Un episodio anecdótico durante la realización del Juicio Final ilustra el carácter indomable de Miguel Ángel. El maestro de ceremonias de Pablo III, Biagio Da Cesena, visitó la Capilla Sixtina mientras el artista pintaba. El ayudante papal cometió la imprudencia de criticar a Miguel Ángel; le dijo que el fresco, por los numerosos desnudos, parecía más idóneo para unos baños termales que para una capilla. El artista, ofendido, se vengó con crueldad. Se inspiró en el rostro de Da Cesena al pintar, en el infierno, la figura de Minos, con orejas de asno y una serpiente enroscada al cuerpo que le muerde los testículos. Da Cesena, al enterarse, protestó airadamente ante Pablo III. Este le preguntó: “¿Dónde os ha colocado?”. “En el infierno”, contestó el maestro de ceremonias. “Si os hubiese pintado en el purgatorio, habría algún remedio, pero en el infierno no hay redención posible”, zanjó el diálogo, con ironía, Pablo III.
Cuando se inauguró la obra, el 1 de noviembre de 1541, ya en pleno ambiente de Contrarreforma, hubo un gran desconcierto y numerosas críticas por las transgresiones a la ortodoxia y las figuras desnudas. La obra corrió el peligro de la destrucción total, pero la fama ya sobrehumana de Miguel Ángel lo evitó. El conflicto se solventó cubriendo los desnudos y cambiando algunas figuras. El artista se ahorró la humillación. Fue Daniele Da Volterra, alumno y amigo de Miguel Ángel, quien asumió la delicada tarea de enmendar al maestro. Era 1565, apenas un año después de la muerte del artista.
En su estudio, Rodolfo Papa rinde homenaje a Miguel Ángel como “modelo aún no superado, no sólo como artista sino por su actitud con los mecenas”. “Él nunca se plegó –concluye–. Necesitaríamos mecenas como aquellos, volver a adquirir el coraje de la belleza como inutilidad.

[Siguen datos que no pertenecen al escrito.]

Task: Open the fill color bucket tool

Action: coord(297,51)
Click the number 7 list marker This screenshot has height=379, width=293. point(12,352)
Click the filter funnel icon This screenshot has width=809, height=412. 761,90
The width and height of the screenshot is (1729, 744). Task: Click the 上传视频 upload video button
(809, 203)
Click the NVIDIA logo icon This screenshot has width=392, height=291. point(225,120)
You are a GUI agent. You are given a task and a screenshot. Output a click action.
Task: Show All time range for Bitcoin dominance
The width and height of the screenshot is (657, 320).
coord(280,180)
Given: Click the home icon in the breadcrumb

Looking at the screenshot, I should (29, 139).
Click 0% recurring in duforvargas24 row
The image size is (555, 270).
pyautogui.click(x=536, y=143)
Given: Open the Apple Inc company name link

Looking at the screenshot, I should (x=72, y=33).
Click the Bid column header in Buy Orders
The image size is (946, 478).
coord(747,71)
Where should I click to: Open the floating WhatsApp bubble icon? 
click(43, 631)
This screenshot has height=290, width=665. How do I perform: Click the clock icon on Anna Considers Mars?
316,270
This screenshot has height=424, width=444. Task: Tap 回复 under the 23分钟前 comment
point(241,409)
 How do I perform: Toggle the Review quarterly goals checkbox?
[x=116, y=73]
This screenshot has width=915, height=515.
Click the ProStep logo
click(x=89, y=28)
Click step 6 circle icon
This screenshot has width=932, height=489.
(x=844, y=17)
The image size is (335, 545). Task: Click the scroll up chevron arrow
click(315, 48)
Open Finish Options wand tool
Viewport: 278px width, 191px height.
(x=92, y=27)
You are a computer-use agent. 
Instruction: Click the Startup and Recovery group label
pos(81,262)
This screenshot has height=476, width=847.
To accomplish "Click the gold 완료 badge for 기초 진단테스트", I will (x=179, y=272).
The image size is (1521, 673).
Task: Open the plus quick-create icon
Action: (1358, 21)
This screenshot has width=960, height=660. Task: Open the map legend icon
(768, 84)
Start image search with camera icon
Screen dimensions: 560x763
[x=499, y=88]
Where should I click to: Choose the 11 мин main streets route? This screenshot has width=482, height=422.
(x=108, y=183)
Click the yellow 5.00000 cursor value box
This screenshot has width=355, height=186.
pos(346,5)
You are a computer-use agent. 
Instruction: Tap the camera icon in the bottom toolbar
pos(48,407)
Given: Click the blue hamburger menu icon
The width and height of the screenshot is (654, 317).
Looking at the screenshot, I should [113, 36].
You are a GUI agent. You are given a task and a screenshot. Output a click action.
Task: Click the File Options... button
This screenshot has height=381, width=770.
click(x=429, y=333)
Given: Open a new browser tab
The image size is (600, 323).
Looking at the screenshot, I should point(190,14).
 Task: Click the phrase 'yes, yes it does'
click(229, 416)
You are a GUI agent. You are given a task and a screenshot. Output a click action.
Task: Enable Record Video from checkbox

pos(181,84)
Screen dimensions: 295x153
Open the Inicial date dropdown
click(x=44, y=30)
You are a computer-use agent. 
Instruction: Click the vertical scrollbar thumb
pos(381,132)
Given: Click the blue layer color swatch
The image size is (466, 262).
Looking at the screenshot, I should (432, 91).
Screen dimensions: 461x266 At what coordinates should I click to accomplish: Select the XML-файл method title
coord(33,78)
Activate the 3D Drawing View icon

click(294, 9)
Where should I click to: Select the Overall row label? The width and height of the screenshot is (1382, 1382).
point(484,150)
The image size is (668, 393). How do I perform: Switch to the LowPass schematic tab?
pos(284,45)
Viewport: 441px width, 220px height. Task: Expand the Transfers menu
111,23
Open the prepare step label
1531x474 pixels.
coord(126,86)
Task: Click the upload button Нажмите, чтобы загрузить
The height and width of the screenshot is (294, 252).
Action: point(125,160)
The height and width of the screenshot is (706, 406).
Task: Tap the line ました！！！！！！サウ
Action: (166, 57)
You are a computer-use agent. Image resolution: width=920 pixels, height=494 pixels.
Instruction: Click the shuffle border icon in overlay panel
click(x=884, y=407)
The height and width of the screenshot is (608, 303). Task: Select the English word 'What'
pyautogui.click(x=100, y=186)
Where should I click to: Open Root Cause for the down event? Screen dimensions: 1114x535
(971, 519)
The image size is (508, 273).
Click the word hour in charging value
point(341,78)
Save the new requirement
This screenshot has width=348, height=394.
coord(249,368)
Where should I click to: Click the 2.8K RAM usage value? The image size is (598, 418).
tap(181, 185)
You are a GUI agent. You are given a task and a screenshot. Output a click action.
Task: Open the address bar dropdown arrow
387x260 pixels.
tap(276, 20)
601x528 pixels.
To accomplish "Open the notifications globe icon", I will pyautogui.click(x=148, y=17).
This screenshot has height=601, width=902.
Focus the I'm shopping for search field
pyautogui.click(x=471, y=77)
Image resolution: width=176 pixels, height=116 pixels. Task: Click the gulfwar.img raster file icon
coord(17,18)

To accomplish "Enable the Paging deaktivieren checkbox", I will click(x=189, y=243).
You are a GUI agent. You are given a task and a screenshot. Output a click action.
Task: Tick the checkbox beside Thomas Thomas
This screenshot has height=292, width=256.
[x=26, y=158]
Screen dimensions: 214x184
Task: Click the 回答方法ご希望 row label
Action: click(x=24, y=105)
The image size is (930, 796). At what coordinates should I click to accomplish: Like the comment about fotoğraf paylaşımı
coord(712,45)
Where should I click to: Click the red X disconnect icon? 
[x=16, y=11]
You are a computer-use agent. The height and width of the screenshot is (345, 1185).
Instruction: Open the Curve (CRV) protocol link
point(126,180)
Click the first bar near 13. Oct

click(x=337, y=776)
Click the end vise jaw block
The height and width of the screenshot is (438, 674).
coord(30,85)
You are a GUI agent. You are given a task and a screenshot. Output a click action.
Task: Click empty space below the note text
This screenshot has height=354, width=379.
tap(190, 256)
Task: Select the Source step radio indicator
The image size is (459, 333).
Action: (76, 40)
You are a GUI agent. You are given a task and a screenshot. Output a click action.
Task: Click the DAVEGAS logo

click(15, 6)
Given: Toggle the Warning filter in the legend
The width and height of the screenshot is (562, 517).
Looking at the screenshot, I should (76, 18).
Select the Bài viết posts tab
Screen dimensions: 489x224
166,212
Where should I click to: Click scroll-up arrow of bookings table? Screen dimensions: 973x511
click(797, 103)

Si la belleza es la representación de la santidad, no es importante lo que cuesta. Una aguja de Gaudí, a cien metros de altura, ¿quién la ve? La ve Dios. Por eso tiene que ser perfecta. Esa es la gran diferencia entre la cultura medieval y renacentista y la moderna. En la modernidad, lo que no es funcional o visible es inútil; lo que no es propaganda inmediata, no sirve. Más que la necesidad de un nuevo Miguel Ángel, necesitaríamos nuevos mecenas. Ojalá los grandes emprendedores y banqueros fueran como los Medici o Julio II”.